Change, however, does not happen overnight. It is wishful thinking to expect that sustainable transition will occur quickly. Rather than being ‘one simple transaction’, it is an evolving process – especially when it involves sweeping structural changes for business infrastructure and the global economy. Transitioning is also a learning process. A coordinated and coherent approach must be developed, taking the specific needs of industries, sectors, geographies and cultures into consideration.
Sustainable transition should not be limited to the energy transition but should also include other environmental challenges, such as nature-related issues. According to the Intergovernmental Panel on Climate Change, agriculture, forestry and other land use contribute around 23% to global greenhouse gas emissions. Accounting for nature is therefore essential to achieving net-zero goals.
The need for a social aspect of transition
A successful and comprehensive sustainable transition can only work if it also has a social dimension.
Structural changes brought about by the sustainable transition can pose several socio-economic challenges. Moving to a more sustainable world creates multi-dimensional transition risks, such as disrupted supply or operations chains, reduced productivity or uneven market competitiveness. Transforming hard-to-abate industries could also lead to the displacement of workers, loss of income and marginalisation of regions.
The social implications of transition cannot be ignored and these challenges need to be financed in the context of the other dimensions of sustainability – economic, environmental and governance. If well managed and financed, the sustainable transition can be a powerful catalyst for job creation, job upgrading, social justice and poverty eradication.
However, the financing needs are huge and efforts need to pick up speed. Trillions need to be mobilised for the sustainable transformation of our economy and society. This cannot be financed solely by public money. Capital markets must be on board so that private capital can be allocated to transformational projects and business models. This capital is also needed to mitigate the social and economic risks of transition.
No need to reinvent the wheel
The financial sector can play an important role in accelerating the transition through capital and risk-mitigating mechanisms. We already have various instruments and the knowledge required to reflect comprehensive transition in capital markets. Take the fixed income market as an example. Transition bonds are a relatively new fixed income instrument that has joined the ranks of use-of-proceeds sustainable bonds. So far, they have been issued exclusively by the real economy.
However, a transition bond issued by a sovereign and tied to the Just Transition Principles would be an ideal instrument to simultaneously map and finance the environmental and social dimensions of transition. With the Green Bond Principles, the Social Bond Principles, the Sustainability Bond Guidelines and the Climate Transition Finance Handbook of the International Capital Market Association, various guidelines are already available on the market for structuring such a bond.

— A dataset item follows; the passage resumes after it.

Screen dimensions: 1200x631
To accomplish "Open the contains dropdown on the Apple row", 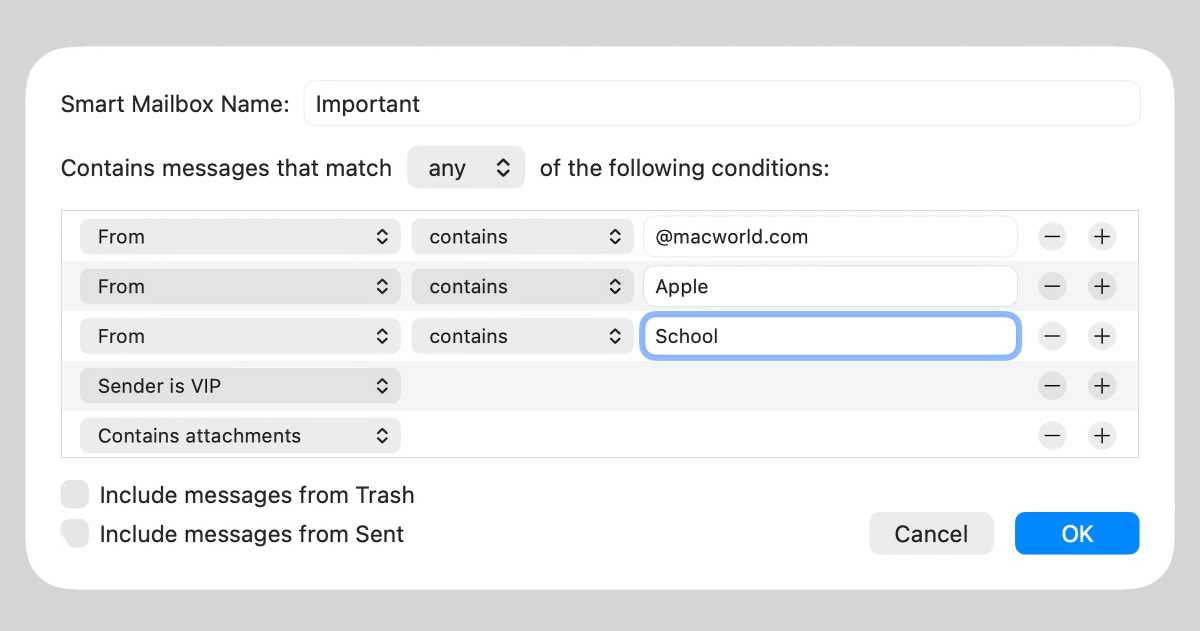I will click(x=522, y=286).
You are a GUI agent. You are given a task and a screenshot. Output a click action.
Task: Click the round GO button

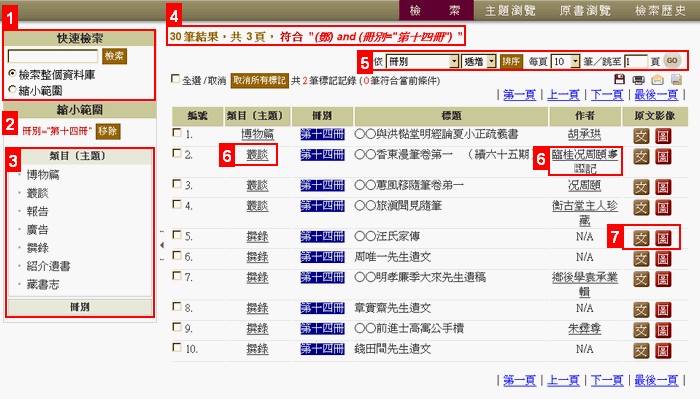click(x=672, y=61)
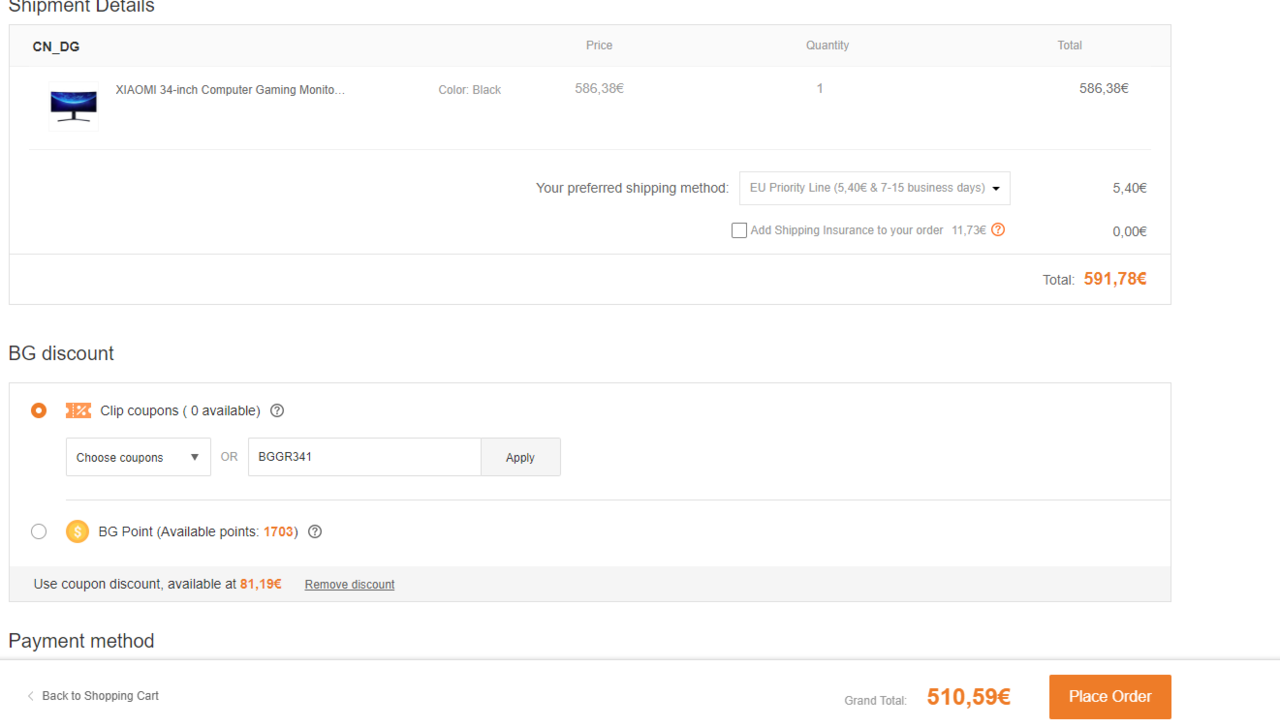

Many investors also see target-linked structures as a suitable instrument for just transition financing. Target-linked bonds are forward-looking and performance-orientated financial instruments in which issuers explicitly commit to future improvements in sustainability criteria within a predefined timeframe.
Sustainability development is measured using key performance indicators and evaluated against sustainability performance targets. The financing costs of target-linked bonds are linked to the (non-)achievement of these targets. If the issuer fails to meet them, financing becomes more expensive. In the case of a sovereign transition-linked bond, it would be conceivable, for example, to complement an environmental KPI like the reduction of GHG emissions with a social KPI like job generation.
Investor appetite to finance the transition is growing. In September last year, Ostrum Asset Management announced the launch of Ostrum Global Sustainable Transition Bonds, the first bond fund with a global investment universe devoted to the just transition. Two years ago, Union Investment launched the UniESG transformations rating – a proprietary forward-looking rating approach to identify corporates, which can benefit greatly from the transition. All relevant players in the capital market must work together to build a pathway to a successful sustainable transition.